Problem details: Look below for lines that hold the string "assistant" and copy each one.

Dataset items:
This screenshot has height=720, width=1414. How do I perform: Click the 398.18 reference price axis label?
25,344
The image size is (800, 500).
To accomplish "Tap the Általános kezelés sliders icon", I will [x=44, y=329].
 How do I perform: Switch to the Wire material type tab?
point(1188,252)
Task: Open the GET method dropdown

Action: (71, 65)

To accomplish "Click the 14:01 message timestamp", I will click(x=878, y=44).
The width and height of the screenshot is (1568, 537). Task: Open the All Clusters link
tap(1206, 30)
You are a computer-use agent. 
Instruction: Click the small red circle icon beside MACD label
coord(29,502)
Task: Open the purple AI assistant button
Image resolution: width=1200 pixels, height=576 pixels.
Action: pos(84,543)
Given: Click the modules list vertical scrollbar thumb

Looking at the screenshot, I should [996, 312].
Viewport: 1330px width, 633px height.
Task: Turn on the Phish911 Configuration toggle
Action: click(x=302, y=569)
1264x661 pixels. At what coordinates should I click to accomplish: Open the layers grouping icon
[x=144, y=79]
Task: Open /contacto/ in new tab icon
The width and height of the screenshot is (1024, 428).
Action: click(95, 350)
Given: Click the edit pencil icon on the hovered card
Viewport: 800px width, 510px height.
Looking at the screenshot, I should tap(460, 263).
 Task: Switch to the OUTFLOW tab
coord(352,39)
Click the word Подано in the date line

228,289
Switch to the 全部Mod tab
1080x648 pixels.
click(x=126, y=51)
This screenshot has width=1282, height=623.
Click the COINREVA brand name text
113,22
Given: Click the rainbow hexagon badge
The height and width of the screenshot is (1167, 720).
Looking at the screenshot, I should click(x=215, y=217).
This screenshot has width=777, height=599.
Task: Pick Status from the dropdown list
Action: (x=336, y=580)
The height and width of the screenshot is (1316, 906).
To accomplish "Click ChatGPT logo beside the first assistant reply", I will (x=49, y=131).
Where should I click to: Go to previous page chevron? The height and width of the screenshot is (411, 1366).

Answer for this exercise:
Task: Open the purple AI assistant button
To accomplish "Click ChatGPT logo beside the first assistant reply", I will (x=49, y=131).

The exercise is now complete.